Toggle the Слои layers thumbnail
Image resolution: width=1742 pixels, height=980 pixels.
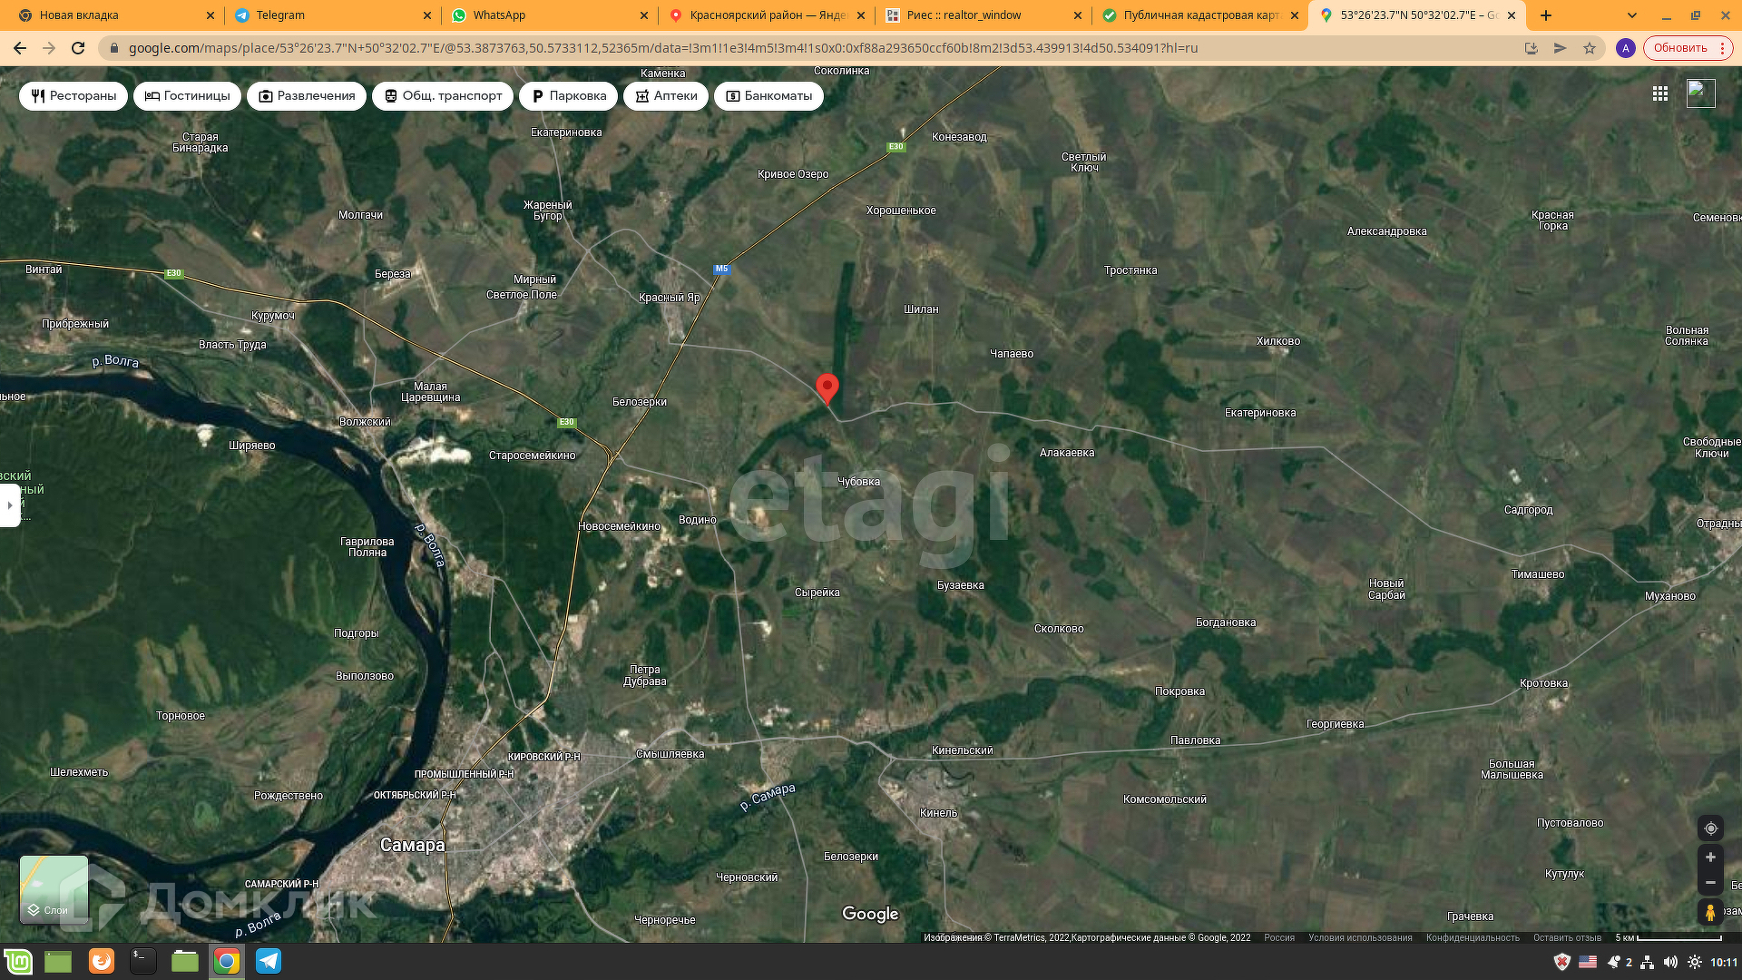(x=54, y=889)
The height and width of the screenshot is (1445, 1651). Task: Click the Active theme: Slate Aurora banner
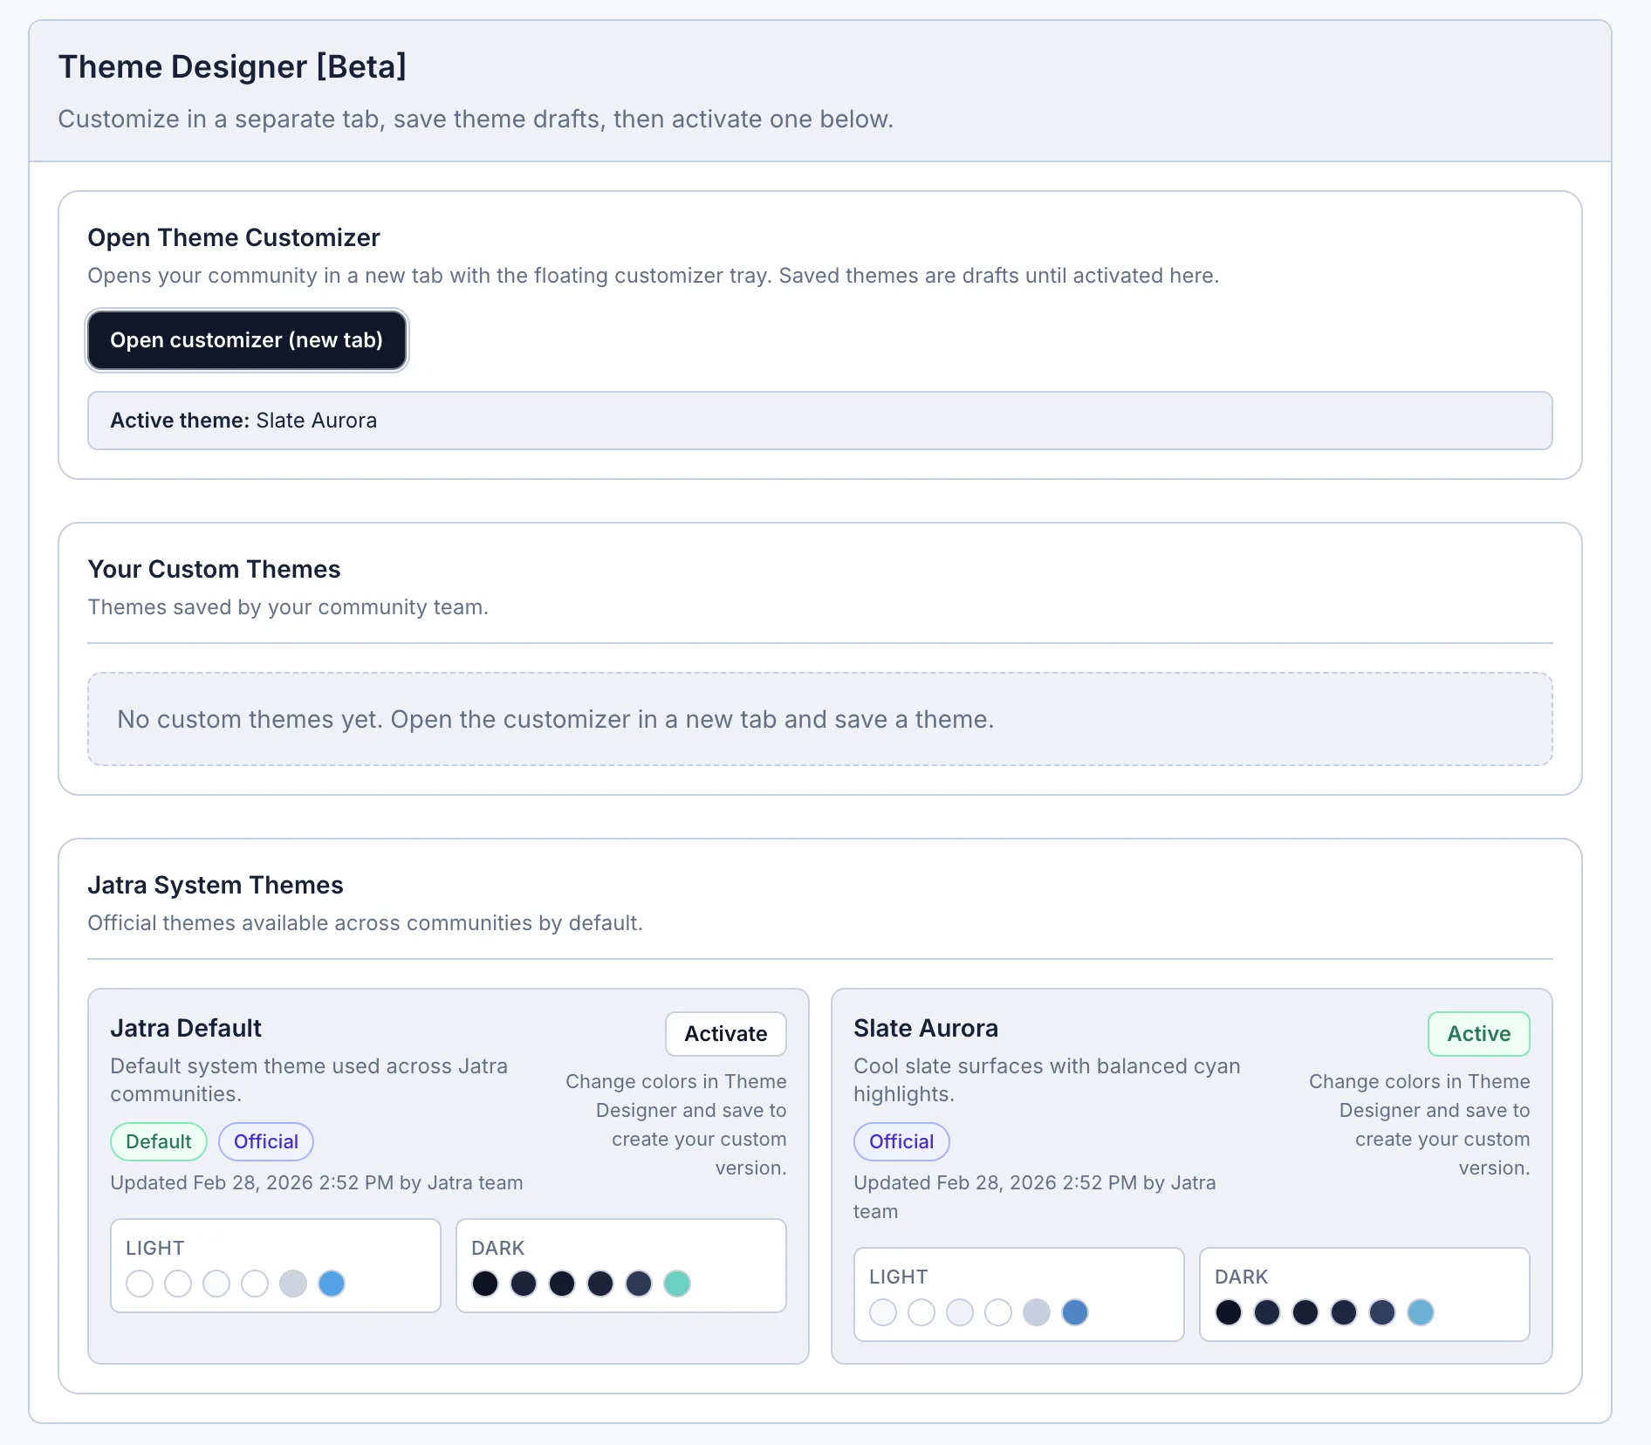click(x=819, y=421)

+ + +

**Assignment:** Final stretch of the data: repeat exactly each line from the one containing "Image resolution: width=1742" through the last, and omit all pictures.

**Task response:**
Image resolution: width=1742 pixels, height=980 pixels.
(x=54, y=889)
The height and width of the screenshot is (1445, 1651). Task: Click the Active theme: Slate Aurora banner
click(x=819, y=421)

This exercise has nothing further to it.